Set down every entry again word for word, please, but skip the pictures.

****************

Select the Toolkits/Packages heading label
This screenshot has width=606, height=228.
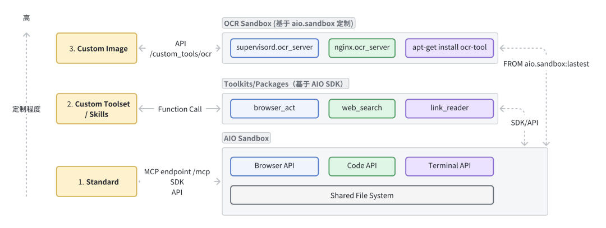(286, 84)
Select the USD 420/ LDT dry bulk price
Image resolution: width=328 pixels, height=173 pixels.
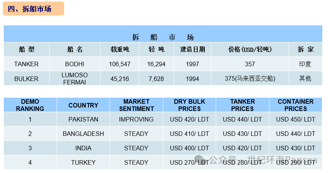189,119
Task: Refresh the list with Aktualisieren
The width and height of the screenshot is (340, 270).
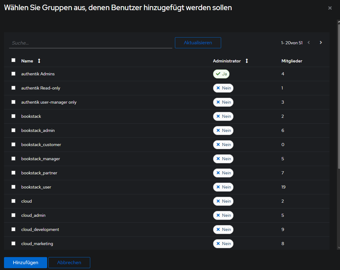Action: tap(198, 43)
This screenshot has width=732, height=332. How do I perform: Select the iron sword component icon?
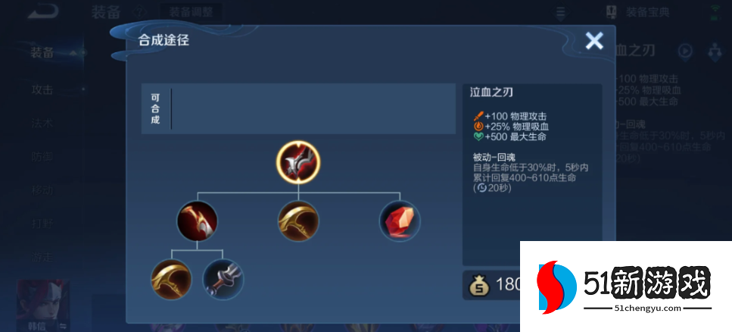tap(223, 280)
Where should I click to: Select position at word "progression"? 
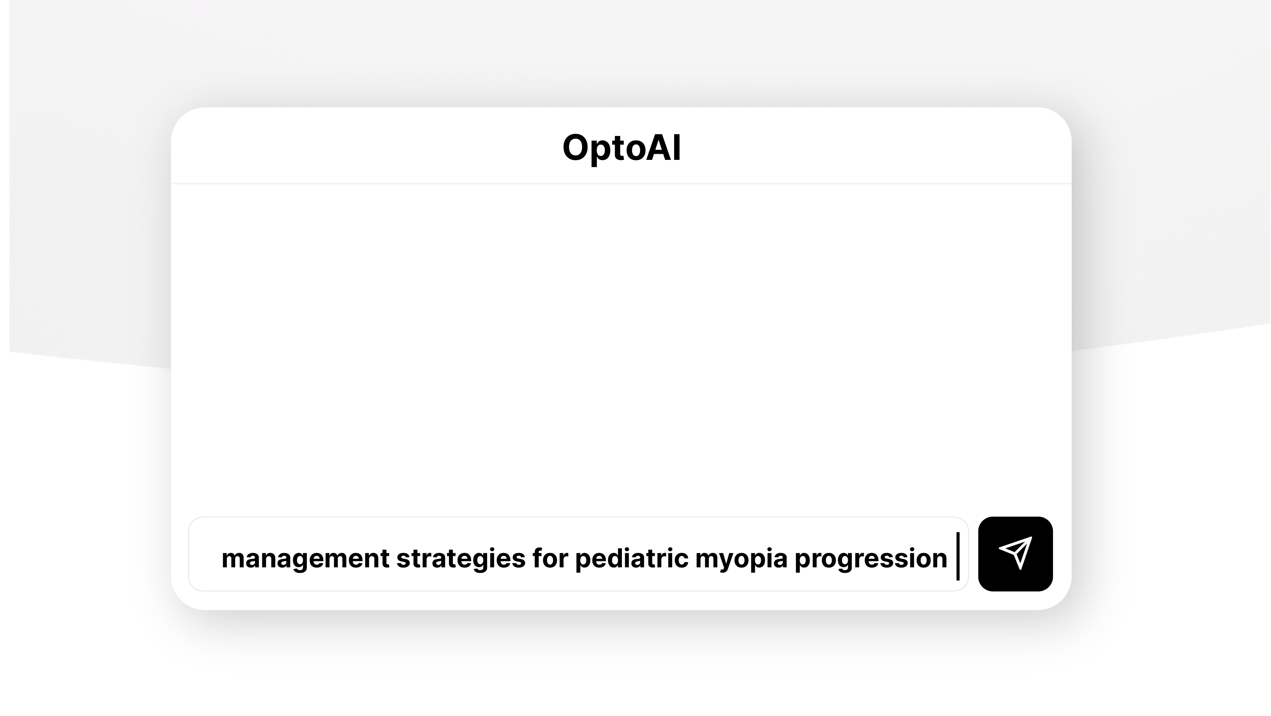coord(871,558)
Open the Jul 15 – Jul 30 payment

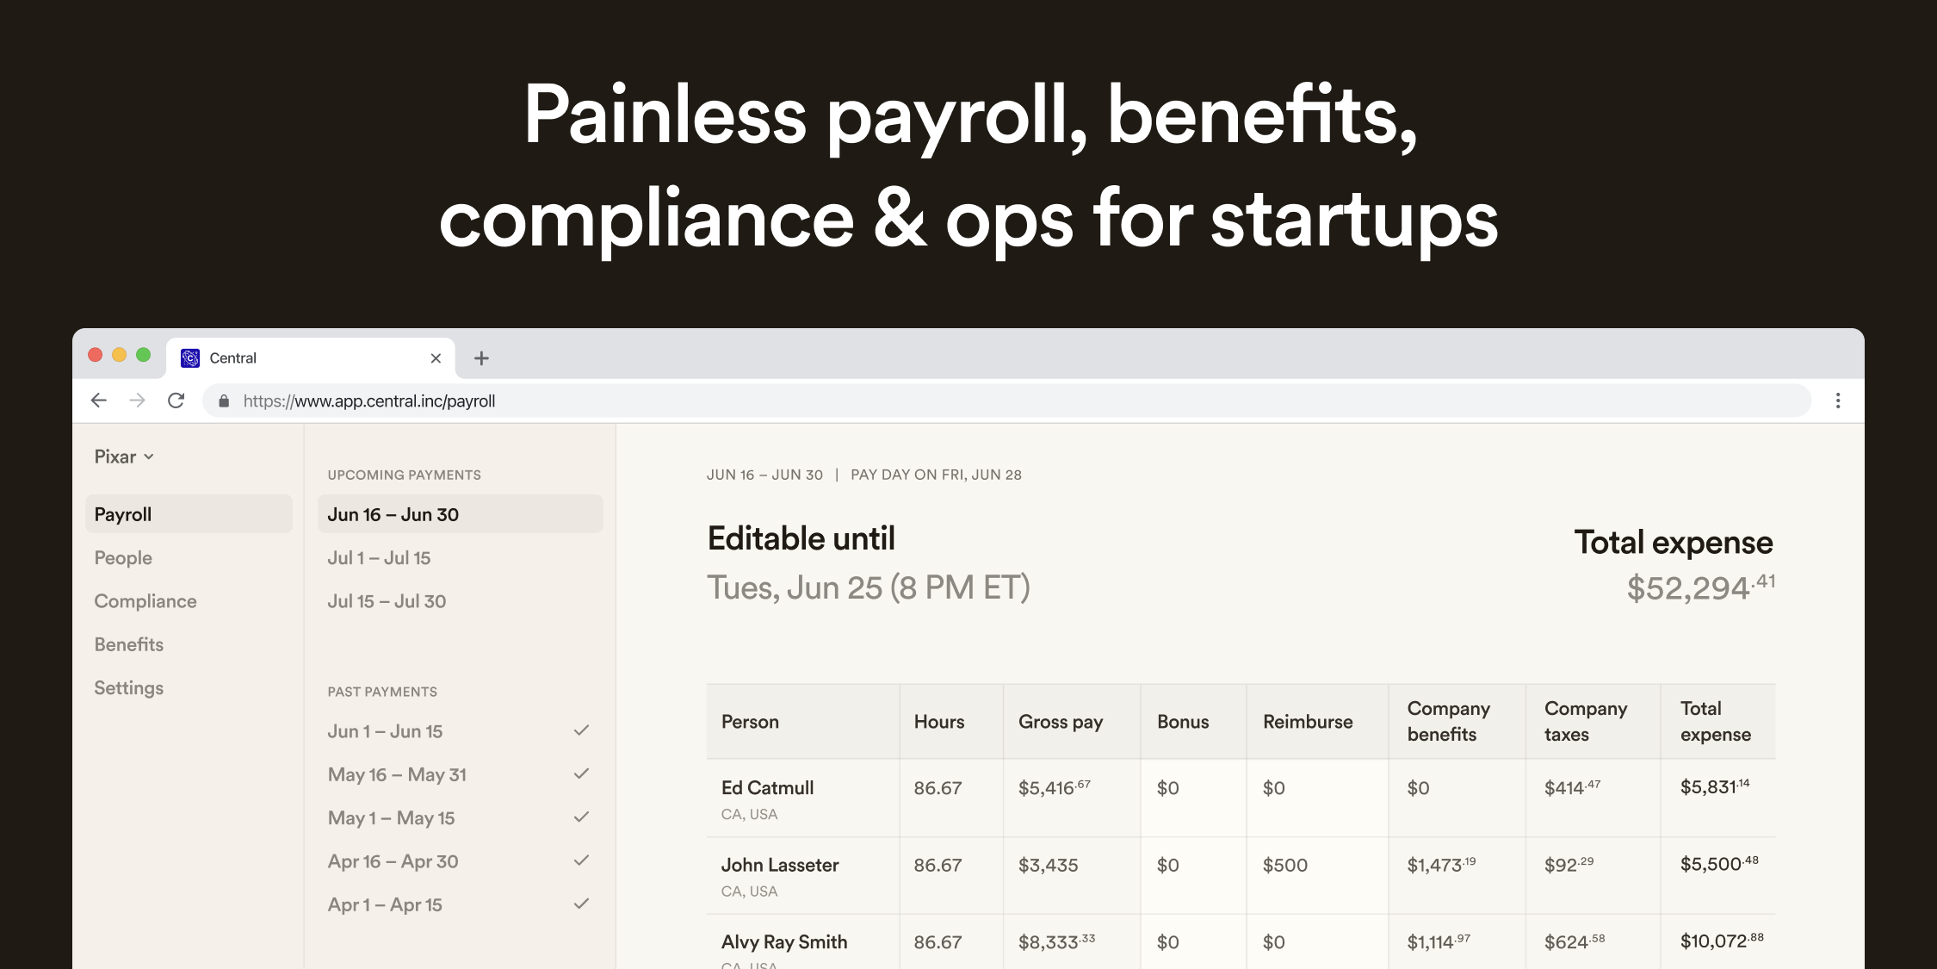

****************

FINISHED EXERCISE:
Select the Toolkits/Packages heading label
This screenshot has width=606, height=228.
(286, 84)
Select the USD 420/ LDT dry bulk price
Image resolution: width=328 pixels, height=173 pixels.
189,119
Task: Refresh the list with Aktualisieren
The width and height of the screenshot is (340, 270).
Action: tap(198, 43)
This screenshot has width=732, height=332. How do I perform: Select the iron sword component icon?
tap(223, 280)
Where should I click to: Select position at word "progression"? 
coord(871,558)
Open the Jul 15 – Jul 30 payment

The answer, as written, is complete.